SPD-Landeschef Olaf Scholz macht den gesamten schwarz-grünen Senat für die desaströse finanzielle Lage Hamburgs verantwortlich.
Hamburg. Am Tag nach dem überraschenden Rücktritt von Hamburgs CDU-Chef und Finanzsenator Michael Freytag hat die Opposition den gesamten Senat attackiert. Hamburgs SPD-Chef Olaf Scholz warf dem 51-jährigen Freytag persönliche Flucht vor. Er hinterlasse eine ganze Reihe von Problemen, die Freytag gar nicht allein zu verantworten habe, sagte Scholz dem Radiosender NDR Info. „Denn alles das, was ihm vorgeworfen wird, sind ja nicht Fehlentscheidungen von ihm alleine, sondern von der CDU-Regierung.“ Als Beispiele nannte Scholz die HSH-Nordbank und die Elbphilharmonie. „Das HSH-Nordbank Desaster ist angerichtet vom Bürgermeister (von Beust) und dem gesamten Senat.“ Das gelte auch für die aus dem Ruder laufenden Kosten etwa bei der Elbphilharmonie.

☆ ☆ ☆ ☆ ☆

Was zu tun ist -
a – Fassen Sie den Text über die Kritik von Olaf Scholz am Hamburger Senat in zwei Sätzen zusammen.
b – Schreiben Sie aus dem Text über die Kritik von Olaf Scholz am Hamburger Senat den Abschnitt wörtlich ab, beginnend mit „Hamburg. Am Tag“ und weiter bis einschließlich „bei der Elbphilharmonie.“.

☆ ☆ ☆ ☆ ☆

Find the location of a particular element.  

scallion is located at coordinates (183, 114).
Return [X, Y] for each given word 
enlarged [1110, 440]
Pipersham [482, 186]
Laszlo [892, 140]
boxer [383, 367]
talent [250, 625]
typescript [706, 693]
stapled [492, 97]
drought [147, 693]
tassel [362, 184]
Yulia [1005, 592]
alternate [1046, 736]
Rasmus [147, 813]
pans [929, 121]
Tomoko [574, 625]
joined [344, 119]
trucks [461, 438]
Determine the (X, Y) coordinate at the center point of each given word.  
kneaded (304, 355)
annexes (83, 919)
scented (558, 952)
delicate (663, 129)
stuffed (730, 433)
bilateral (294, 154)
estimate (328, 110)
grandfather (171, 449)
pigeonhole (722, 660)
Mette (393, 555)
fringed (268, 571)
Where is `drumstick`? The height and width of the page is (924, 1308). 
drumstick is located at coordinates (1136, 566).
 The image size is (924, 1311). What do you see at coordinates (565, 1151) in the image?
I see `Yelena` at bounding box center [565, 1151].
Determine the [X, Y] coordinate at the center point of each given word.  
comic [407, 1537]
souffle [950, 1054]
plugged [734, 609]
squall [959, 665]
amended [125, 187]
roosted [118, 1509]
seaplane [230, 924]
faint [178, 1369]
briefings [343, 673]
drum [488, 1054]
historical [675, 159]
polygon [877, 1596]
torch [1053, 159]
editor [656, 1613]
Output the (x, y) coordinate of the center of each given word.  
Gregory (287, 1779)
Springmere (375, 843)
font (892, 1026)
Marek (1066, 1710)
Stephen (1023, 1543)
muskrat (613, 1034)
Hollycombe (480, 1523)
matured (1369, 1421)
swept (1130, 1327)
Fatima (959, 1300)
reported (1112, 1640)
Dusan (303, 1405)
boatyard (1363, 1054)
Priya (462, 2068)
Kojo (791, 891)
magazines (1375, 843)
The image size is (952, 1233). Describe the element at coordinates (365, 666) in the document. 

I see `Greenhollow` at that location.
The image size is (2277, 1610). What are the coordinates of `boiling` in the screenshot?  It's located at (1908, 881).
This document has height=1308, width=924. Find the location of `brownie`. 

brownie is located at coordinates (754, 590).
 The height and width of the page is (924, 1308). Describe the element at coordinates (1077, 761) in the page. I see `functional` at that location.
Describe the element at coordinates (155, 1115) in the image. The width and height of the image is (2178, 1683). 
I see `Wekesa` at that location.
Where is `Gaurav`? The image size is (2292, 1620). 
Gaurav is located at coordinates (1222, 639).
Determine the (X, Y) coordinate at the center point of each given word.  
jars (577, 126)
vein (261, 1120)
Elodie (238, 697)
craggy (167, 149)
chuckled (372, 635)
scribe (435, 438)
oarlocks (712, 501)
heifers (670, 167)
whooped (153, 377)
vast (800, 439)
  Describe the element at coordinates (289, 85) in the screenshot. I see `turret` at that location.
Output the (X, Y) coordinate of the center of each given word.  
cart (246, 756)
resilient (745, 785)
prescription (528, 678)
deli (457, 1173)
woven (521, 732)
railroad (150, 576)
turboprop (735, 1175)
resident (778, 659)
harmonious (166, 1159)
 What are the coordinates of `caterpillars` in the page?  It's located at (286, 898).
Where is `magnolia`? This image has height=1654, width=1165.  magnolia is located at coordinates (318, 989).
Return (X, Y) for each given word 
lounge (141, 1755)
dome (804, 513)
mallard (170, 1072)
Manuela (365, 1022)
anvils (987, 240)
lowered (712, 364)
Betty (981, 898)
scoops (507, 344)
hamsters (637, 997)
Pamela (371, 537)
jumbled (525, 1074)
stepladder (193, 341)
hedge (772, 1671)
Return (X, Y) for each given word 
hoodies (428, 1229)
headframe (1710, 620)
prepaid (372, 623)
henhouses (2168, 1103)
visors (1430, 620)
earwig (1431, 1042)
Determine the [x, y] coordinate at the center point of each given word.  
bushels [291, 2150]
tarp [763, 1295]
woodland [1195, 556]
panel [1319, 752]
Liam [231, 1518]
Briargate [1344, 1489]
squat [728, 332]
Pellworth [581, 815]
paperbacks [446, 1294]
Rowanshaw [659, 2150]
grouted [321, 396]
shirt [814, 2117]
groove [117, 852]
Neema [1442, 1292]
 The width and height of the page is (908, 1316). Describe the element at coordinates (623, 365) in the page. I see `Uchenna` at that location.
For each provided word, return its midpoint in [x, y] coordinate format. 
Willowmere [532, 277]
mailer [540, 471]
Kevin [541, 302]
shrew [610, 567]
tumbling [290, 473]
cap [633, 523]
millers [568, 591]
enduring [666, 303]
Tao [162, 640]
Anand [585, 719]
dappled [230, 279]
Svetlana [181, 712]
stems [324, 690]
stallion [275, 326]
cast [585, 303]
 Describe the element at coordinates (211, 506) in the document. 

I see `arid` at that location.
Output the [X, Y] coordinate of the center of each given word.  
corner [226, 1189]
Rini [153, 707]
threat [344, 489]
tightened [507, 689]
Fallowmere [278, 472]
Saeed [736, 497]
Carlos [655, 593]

☆ ☆ ☆ ☆ ☆

Lösungen je Aufgabe -
a – Nach dem überraschenden Rücktritt von CDU-Chef und Finanzsenator Michael Freytag macht SPD-Landeschef Olaf Scholz den gesamten schwarz-grünen Senat für die desaströse finanzielle Lage Hamburgs verantwortlich und wirft Freytag persönliche Flucht vor. Als Beispiele für Fehlentscheidungen der CDU-Regierung nennt er das Desaster der HSH-Nordbank und die aus dem Ruder laufenden Kosten bei der Elbphilharmonie.

b –
Hamburg. Am Tag nach dem überraschenden Rücktritt von Hamburgs CDU-Chef und Finanzsenator Michael Freytag hat die Opposition den gesamten Senat attackiert. Hamburgs SPD-Chef Olaf Scholz warf dem 51-jährigen Freytag persönliche Flucht vor. Er hinterlasse eine ganze Reihe von Problemen, die Freytag gar nicht allein zu verantworten habe, sagte Scholz dem Radiosender NDR Info. „Denn alles das, was ihm vorgeworfen wird, sind ja nicht Fehlentscheidungen von ihm alleine, sondern von der CDU-Regierung.“ Als Beispiele nannte Scholz die HSH-Nordbank und die Elbphilharmonie. „Das HSH-Nordbank Desaster ist angerichtet vom Bürgermeister (von Beust) und dem gesamten Senat.“ Das gelte auch für die aus dem Ruder laufenden Kosten etwa bei der Elbphilharmonie.